WHY THE RISK OF HEART DISEASE IS HIGHEST IN WINTER
Winter can be a killer. Literally. Compared to the summer months, people are 26 to 36 percent more likely to die in winter from a heart attack, stroke, heart failure, or some other circulatory disease, say Drs. Bryan Schwartz and Robert Kloner of the Heart Institute at GoodSamaritanHospital in Los Angeles. The researchers examined some 1.7 million death certificates from 2005 to 2008 collected at seven U.S. locations that ranged from hot to cold: Texas, Arizona’s Maricopa County, Georgia, California’s Los Angeles County, Washington, Pennsylvania and Massachusetts. Geography had nothing to do with it. No matter where the data were from, the pattern was the same: Many more deaths in the winter than in the summer.
“We thought the winter peak would be more prominent in cold climates like Massachusetts,” said Schwartz, “but the death rates were similar. That means that temperature is a small factor — or not a factor at all.”
One possible explanation is the higher incidence of influenza and depression. Flu season peaks in the winter, and, as Schwartz points out, during winter’s shorter days, people tend to feel more down and discouraged. They may exercise less and not be as careful about what they eat.
For example, “a patient who already has congestive heart failure might not be as adherent to a low-salt diet. That can be enough to promote fluid retention and worsening heart failure and eventually death.”
OR IT COULD BE…
In a separate study, as reported at a European Society of Cardiology conference in 2013, Swiss researchers looked at cross-sectional data from 10 population-based studies over seven countries, encompassing over 100,000 participants.
Findings of the analysis revealed that many heart disease risk factors, such as blood pressure, total cholesterol and waist circumference, were higher in January and February but lower in July and August, compared with the annual average.
Waist circumference was around 1 cm smaller in summer compared with winter, while total cholesterol was on average 0.24 mmol/L lower in summer than in winter. The results also showed that systolic blood pressure levels were 3.5 mmHg lower in summer compared with the winter months.
Study author Dr. Pedro Marques- Vidal of the Institute of Social and Preventive Medicine at the University of Lausanne, Switzerland, noted, “Although this difference is almost irrelevant for an individual, it is considerable for a whole population because the whole blood pressure distribution is shifted to higher values, increasing cardiovascular risk.”
Dr. Marques-Vidal’s recommendation? People need to make an extra effort to exercise and eat healthily during the winter months to protect their health.
FAT CHANCE
The debate over why there are more deaths in winter doesn’t end there.
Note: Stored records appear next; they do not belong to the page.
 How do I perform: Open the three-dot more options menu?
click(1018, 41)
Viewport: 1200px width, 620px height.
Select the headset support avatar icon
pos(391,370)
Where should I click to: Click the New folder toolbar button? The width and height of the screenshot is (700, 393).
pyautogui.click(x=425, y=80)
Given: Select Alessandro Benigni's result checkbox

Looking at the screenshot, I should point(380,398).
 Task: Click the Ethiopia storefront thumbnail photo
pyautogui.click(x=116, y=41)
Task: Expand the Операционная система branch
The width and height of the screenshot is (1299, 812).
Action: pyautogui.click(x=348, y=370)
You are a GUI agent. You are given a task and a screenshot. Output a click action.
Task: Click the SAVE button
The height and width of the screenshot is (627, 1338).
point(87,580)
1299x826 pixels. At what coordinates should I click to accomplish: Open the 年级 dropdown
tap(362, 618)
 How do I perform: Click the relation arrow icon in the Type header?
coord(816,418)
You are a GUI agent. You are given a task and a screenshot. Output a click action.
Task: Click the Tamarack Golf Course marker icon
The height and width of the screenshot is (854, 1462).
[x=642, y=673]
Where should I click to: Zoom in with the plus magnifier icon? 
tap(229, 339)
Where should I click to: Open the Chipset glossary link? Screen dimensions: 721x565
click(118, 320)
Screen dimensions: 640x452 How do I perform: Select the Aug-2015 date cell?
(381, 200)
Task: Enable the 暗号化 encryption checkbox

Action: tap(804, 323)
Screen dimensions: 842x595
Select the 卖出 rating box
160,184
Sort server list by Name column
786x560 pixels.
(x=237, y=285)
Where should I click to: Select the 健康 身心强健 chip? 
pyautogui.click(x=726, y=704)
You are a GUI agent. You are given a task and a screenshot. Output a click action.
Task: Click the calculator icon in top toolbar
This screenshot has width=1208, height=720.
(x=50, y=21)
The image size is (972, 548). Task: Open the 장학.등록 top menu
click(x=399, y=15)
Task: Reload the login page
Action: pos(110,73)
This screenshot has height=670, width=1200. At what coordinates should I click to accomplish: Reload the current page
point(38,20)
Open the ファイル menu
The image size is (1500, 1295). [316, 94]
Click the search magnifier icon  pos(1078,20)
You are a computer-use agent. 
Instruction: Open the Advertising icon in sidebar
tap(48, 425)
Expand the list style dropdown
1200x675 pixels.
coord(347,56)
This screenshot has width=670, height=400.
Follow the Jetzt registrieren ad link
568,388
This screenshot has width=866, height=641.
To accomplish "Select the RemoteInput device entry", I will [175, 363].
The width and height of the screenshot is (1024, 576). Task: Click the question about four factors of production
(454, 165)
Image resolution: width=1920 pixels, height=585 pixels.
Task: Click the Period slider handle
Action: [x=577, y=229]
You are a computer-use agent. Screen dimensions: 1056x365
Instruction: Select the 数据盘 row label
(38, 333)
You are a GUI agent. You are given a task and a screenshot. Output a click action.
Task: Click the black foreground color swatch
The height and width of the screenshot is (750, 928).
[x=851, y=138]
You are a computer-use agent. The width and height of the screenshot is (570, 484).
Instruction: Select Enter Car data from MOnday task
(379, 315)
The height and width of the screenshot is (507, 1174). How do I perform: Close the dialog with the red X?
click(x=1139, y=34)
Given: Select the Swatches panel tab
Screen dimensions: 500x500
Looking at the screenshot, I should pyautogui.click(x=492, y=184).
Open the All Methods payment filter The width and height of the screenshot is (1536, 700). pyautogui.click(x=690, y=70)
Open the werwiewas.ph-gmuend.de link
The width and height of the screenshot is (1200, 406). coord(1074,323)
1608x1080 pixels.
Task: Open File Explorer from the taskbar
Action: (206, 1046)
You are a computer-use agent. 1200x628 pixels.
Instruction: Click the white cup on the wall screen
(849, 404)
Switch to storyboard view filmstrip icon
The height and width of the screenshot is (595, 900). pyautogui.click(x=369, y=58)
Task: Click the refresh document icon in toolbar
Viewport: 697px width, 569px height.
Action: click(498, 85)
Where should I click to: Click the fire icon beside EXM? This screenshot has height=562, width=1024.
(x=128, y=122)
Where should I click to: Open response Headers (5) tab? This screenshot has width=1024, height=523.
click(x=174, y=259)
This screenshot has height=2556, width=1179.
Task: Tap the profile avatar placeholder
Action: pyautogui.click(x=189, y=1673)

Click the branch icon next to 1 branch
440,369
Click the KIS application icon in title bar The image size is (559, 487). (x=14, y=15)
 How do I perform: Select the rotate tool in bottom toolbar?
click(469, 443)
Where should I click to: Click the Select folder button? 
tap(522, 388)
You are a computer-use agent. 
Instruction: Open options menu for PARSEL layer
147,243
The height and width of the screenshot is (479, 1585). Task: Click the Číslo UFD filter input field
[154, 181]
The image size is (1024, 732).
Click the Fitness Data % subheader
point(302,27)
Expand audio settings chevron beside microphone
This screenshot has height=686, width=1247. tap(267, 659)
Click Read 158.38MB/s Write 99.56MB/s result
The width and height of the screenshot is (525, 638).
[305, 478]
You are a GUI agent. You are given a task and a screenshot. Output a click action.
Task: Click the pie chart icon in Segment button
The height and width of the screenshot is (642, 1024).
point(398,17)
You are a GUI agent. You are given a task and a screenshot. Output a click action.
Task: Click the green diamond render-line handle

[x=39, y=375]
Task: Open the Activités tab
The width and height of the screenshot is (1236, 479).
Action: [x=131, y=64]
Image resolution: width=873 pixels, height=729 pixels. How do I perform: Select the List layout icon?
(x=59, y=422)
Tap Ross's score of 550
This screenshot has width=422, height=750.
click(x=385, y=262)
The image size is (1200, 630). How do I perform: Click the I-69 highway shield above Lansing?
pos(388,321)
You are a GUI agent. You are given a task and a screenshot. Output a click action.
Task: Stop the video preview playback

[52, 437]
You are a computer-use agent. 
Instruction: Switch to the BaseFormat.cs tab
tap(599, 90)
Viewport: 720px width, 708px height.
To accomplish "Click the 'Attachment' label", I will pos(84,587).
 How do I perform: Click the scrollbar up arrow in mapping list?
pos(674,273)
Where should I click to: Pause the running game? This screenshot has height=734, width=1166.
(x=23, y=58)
A new study suggests one reason may be that the cold weather causes brown fat to accelerate the build-up of plaque in blood vessels. Researchers from Sweden and China made this breakthrough discovery while studying mice, as reported last July in the online issue of Cell Metabolism. Like humans, mice have two types of body fat: white fat and brown fat. White fat stores calories, such as in the flab that accumulates around waists and hips, while brown fat burns calories to generate heat.
Cold temperatures trigger brown fat to generate heat. This was thought to be “healthy” for the body because it also helps reduce white flabby fat. But what author Yihao Cao, of the Karolinska Institutet and LinköpingUniversity in Sweden and colleagues found was that exposure to cold accelerated the formation of fatty deposits or atherosclerotic plaques in the mice, which can lead to heart attack and brain hemorrhaging.
It seems that the lower temperatures activated the breakdown of fatty acids in the mice’s brown fat, causing levels of small low-density lipoprotein (LDL) remnants in the blood to rise, thus encouraging more of it to deposit as plaque. And not only did the lower temperature accelerate plaque build- up, but also it made the plaque less stable. Unstable plaque is more likely to rupture and leak stored fat into the blood, causing blockages in vessels in the heart and brain.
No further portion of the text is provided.